**What you will do:** Write out the lines of the material below exactly, beginning at the line with "This screenshot has width=812, height=508." and stopping after the line with "Open the Types of Cake section title", and leave out the pictures.

**Data for review:**
+++

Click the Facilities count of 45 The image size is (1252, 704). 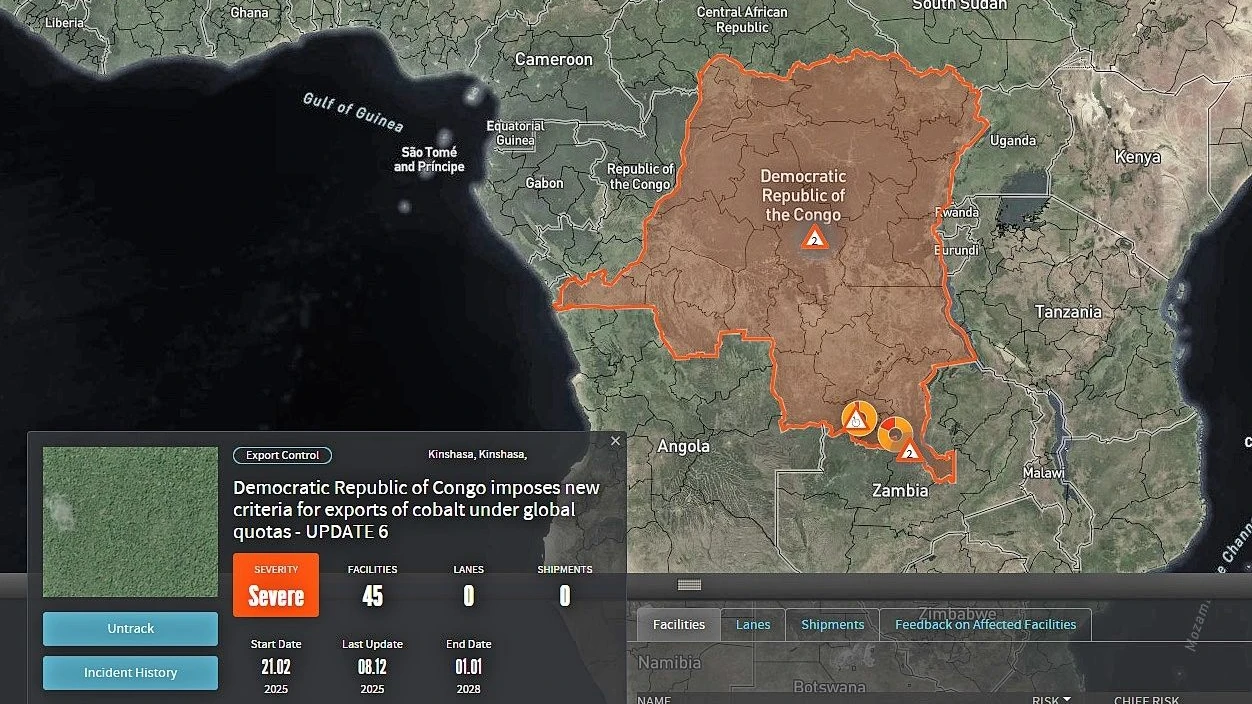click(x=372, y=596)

+++

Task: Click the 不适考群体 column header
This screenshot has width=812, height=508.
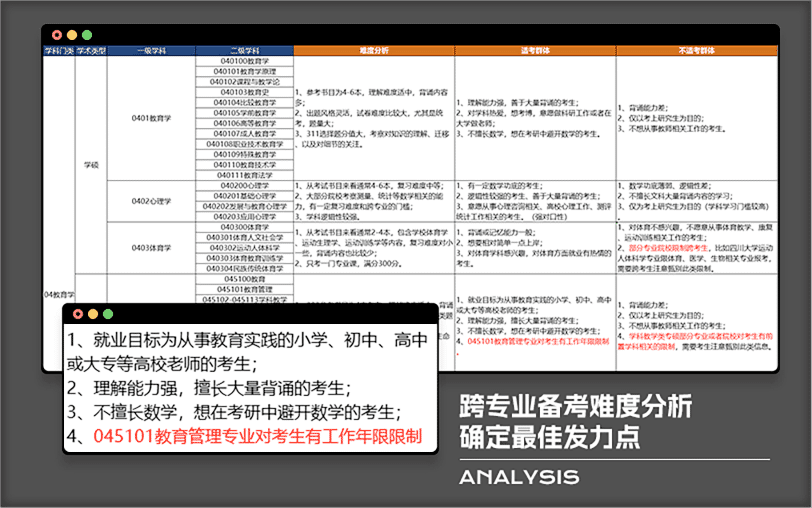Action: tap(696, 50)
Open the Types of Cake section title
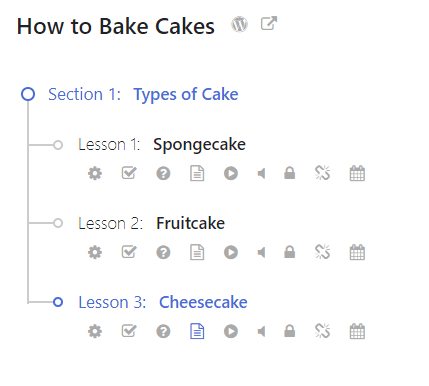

+++

**Result:**
This screenshot has width=812, height=508.
Action: tap(696, 50)
Open the Types of Cake section title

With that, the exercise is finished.